◆ **Task input**:

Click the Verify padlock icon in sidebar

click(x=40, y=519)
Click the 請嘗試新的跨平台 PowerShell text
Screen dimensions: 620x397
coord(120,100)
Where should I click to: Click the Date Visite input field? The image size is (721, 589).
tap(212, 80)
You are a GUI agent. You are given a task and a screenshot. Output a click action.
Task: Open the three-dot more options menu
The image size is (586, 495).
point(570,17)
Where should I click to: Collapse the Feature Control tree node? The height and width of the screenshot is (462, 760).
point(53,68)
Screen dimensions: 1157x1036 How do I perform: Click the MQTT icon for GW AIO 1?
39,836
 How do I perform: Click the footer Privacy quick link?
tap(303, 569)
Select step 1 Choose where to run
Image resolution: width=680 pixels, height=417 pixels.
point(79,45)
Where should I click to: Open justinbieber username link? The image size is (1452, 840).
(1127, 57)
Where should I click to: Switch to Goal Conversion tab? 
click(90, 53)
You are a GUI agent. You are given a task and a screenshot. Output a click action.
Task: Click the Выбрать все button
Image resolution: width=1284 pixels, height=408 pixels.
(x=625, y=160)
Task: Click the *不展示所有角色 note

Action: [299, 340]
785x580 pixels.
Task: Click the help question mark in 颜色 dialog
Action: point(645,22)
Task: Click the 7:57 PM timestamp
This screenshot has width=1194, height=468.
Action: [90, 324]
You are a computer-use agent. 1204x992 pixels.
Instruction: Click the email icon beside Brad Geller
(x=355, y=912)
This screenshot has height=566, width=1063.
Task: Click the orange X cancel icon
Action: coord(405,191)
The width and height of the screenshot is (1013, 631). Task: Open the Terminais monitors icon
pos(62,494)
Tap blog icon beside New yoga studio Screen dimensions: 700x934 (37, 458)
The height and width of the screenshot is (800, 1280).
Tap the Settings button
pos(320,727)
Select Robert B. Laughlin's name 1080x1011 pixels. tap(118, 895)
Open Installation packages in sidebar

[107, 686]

◆ **Problem description**: Would you please give the data above again, exactly as it appears?

◆ **Expected output**:
Click the Verify padlock icon in sidebar

click(x=40, y=519)
Click the 請嘗試新的跨平台 PowerShell text
Screen dimensions: 620x397
coord(120,100)
Where should I click to: Click the Date Visite input field? The image size is (721, 589).
tap(212, 80)
You are a GUI agent. You are given a task and a screenshot. Output a click action.
Task: Open the three-dot more options menu
The image size is (586, 495).
point(570,17)
Where should I click to: Collapse the Feature Control tree node? The height and width of the screenshot is (462, 760).
point(53,68)
Screen dimensions: 1157x1036 How do I perform: Click the MQTT icon for GW AIO 1?
39,836
 How do I perform: Click the footer Privacy quick link?
tap(303, 569)
Select step 1 Choose where to run
Image resolution: width=680 pixels, height=417 pixels.
point(79,45)
Where should I click to: Open justinbieber username link? The image size is (1452, 840).
(1127, 57)
Where should I click to: Switch to Goal Conversion tab? 
click(90, 53)
You are a GUI agent. You are given a task and a screenshot. Output a click action.
Task: Click the Выбрать все button
Image resolution: width=1284 pixels, height=408 pixels.
(x=625, y=160)
Task: Click the *不展示所有角色 note

Action: [299, 340]
785x580 pixels.
Task: Click the help question mark in 颜色 dialog
Action: point(645,22)
Task: Click the 7:57 PM timestamp
This screenshot has width=1194, height=468.
Action: [90, 324]
You are a computer-use agent. 1204x992 pixels.
Instruction: Click the email icon beside Brad Geller
(x=355, y=912)
This screenshot has height=566, width=1063.
Task: Click the orange X cancel icon
Action: coord(405,191)
The width and height of the screenshot is (1013, 631). Task: Open the Terminais monitors icon
pos(62,494)
Tap blog icon beside New yoga studio Screen dimensions: 700x934 (37, 458)
The height and width of the screenshot is (800, 1280).
Tap the Settings button
pos(320,727)
Select Robert B. Laughlin's name 1080x1011 pixels. tap(118, 895)
Open Installation packages in sidebar

[107, 686]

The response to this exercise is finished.